──────── DATA FOR PROCESSING ────────
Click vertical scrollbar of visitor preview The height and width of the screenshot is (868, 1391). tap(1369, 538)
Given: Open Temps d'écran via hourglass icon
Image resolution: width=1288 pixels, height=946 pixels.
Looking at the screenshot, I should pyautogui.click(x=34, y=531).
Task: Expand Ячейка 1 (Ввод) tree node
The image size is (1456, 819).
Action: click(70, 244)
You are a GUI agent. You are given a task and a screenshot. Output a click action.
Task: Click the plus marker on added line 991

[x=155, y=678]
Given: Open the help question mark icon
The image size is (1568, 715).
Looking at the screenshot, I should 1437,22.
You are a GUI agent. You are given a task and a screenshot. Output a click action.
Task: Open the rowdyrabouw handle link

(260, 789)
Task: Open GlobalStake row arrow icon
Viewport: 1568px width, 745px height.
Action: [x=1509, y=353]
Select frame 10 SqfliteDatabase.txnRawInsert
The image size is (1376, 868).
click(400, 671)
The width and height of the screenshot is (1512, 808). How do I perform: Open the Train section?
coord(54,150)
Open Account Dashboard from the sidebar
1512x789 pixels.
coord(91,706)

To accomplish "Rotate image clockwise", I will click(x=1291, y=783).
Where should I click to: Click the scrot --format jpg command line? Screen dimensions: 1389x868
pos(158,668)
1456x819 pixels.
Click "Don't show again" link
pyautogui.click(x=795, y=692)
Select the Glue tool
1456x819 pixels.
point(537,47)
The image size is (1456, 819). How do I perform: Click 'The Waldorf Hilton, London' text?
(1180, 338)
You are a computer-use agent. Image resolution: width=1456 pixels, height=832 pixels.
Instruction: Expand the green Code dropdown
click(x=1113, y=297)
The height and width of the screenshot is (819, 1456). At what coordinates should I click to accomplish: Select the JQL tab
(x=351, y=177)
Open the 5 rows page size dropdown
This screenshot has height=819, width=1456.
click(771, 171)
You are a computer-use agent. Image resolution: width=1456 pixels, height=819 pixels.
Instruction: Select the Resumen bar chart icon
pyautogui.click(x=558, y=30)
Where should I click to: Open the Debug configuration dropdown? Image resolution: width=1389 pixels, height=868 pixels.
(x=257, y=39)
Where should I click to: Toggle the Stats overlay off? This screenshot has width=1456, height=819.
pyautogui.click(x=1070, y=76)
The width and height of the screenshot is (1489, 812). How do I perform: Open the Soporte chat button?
────────
> _EXERCISE DESCRIPTION_: Output the entire listing above exactly, keeping each line as it is.

> _SOLUTION FOR THIS EXERCISE_:
Click vertical scrollbar of visitor preview The height and width of the screenshot is (868, 1391). tap(1369, 538)
Given: Open Temps d'écran via hourglass icon
Image resolution: width=1288 pixels, height=946 pixels.
Looking at the screenshot, I should pyautogui.click(x=34, y=531).
Task: Expand Ячейка 1 (Ввод) tree node
The image size is (1456, 819).
Action: click(70, 244)
You are a GUI agent. You are given a task and a screenshot. Output a click action.
Task: Click the plus marker on added line 991

[x=155, y=678]
Given: Open the help question mark icon
The image size is (1568, 715).
Looking at the screenshot, I should 1437,22.
You are a GUI agent. You are given a task and a screenshot. Output a click action.
Task: Open the rowdyrabouw handle link

(260, 789)
Task: Open GlobalStake row arrow icon
Viewport: 1568px width, 745px height.
Action: [x=1509, y=353]
Select frame 10 SqfliteDatabase.txnRawInsert
The image size is (1376, 868).
click(400, 671)
The width and height of the screenshot is (1512, 808). How do I perform: Open the Train section?
coord(54,150)
Open Account Dashboard from the sidebar
1512x789 pixels.
coord(91,706)

To accomplish "Rotate image clockwise", I will click(x=1291, y=783).
Where should I click to: Click the scrot --format jpg command line? Screen dimensions: 1389x868
pos(158,668)
1456x819 pixels.
Click "Don't show again" link
pyautogui.click(x=795, y=692)
Select the Glue tool
1456x819 pixels.
point(537,47)
The image size is (1456, 819). How do I perform: Click 'The Waldorf Hilton, London' text?
(1180, 338)
You are a computer-use agent. Image resolution: width=1456 pixels, height=832 pixels.
Instruction: Expand the green Code dropdown
click(x=1113, y=297)
The height and width of the screenshot is (819, 1456). At what coordinates should I click to accomplish: Select the JQL tab
(x=351, y=177)
Open the 5 rows page size dropdown
This screenshot has height=819, width=1456.
click(771, 171)
You are a computer-use agent. Image resolution: width=1456 pixels, height=819 pixels.
Instruction: Select the Resumen bar chart icon
pyautogui.click(x=558, y=30)
Where should I click to: Open the Debug configuration dropdown? Image resolution: width=1389 pixels, height=868 pixels.
(x=257, y=39)
Where should I click to: Toggle the Stats overlay off? This screenshot has width=1456, height=819.
pyautogui.click(x=1070, y=76)
The width and height of the screenshot is (1489, 812). How do I perform: Open the Soporte chat button?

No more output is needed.